───── EXTRACTED ENTRIES ─────

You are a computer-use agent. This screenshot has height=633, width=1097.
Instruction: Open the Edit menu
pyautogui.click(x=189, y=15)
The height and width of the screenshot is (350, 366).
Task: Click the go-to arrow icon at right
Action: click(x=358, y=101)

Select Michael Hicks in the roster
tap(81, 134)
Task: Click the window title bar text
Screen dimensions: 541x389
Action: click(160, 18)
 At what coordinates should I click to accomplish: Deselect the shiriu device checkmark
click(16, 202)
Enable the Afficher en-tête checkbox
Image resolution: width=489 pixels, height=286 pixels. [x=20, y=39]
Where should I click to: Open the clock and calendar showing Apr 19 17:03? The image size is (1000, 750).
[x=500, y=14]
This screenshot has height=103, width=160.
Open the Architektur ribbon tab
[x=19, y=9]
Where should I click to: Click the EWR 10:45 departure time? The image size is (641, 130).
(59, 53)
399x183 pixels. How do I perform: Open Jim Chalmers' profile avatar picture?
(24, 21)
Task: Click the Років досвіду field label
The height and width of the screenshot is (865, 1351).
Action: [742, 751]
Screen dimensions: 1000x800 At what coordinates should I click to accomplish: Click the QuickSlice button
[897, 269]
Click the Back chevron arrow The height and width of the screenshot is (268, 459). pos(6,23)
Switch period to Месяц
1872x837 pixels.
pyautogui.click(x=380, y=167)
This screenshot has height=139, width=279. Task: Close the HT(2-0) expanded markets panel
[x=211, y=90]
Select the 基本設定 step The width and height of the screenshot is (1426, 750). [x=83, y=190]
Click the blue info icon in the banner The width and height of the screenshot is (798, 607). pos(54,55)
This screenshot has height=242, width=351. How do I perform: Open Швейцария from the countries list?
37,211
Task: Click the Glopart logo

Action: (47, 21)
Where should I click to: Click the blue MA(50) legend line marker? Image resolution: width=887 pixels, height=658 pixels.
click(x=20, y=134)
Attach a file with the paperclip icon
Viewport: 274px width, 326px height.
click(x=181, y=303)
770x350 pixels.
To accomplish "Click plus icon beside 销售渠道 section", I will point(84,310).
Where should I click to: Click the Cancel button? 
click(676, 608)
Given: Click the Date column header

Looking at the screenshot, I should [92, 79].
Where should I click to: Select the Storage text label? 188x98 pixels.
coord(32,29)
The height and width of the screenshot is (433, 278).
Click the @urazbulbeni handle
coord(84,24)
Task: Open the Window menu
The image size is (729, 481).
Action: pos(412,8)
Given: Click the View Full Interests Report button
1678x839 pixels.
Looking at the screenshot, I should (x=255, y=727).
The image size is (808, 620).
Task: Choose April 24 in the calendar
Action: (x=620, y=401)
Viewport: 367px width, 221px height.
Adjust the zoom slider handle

─────

WHAT YOU HAVE TO DO:
Find the line that contains "The height and width of the screenshot is (865, 1351)." in the data above. Reproduce it and every later line exactly, through the last one.

SOLUTION TO THE PROBLEM:
The height and width of the screenshot is (865, 1351).
Action: [742, 751]
Screen dimensions: 1000x800 At what coordinates should I click to accomplish: Click the QuickSlice button
[897, 269]
Click the Back chevron arrow The height and width of the screenshot is (268, 459). pos(6,23)
Switch period to Месяц
1872x837 pixels.
pyautogui.click(x=380, y=167)
This screenshot has height=139, width=279. Task: Close the HT(2-0) expanded markets panel
[x=211, y=90]
Select the 基本設定 step The width and height of the screenshot is (1426, 750). [x=83, y=190]
Click the blue info icon in the banner The width and height of the screenshot is (798, 607). pos(54,55)
This screenshot has height=242, width=351. How do I perform: Open Швейцария from the countries list?
37,211
Task: Click the Glopart logo

Action: (47, 21)
Where should I click to: Click the blue MA(50) legend line marker? Image resolution: width=887 pixels, height=658 pixels.
click(x=20, y=134)
Attach a file with the paperclip icon
Viewport: 274px width, 326px height.
click(x=181, y=303)
770x350 pixels.
To accomplish "Click plus icon beside 销售渠道 section", I will point(84,310).
Where should I click to: Click the Cancel button? 
click(676, 608)
Given: Click the Date column header

Looking at the screenshot, I should [92, 79].
Where should I click to: Select the Storage text label? 188x98 pixels.
coord(32,29)
The height and width of the screenshot is (433, 278).
Click the @urazbulbeni handle
coord(84,24)
Task: Open the Window menu
The image size is (729, 481).
Action: pos(412,8)
Given: Click the View Full Interests Report button
1678x839 pixels.
Looking at the screenshot, I should (x=255, y=727).
The image size is (808, 620).
Task: Choose April 24 in the calendar
Action: (x=620, y=401)
Viewport: 367px width, 221px height.
Adjust the zoom slider handle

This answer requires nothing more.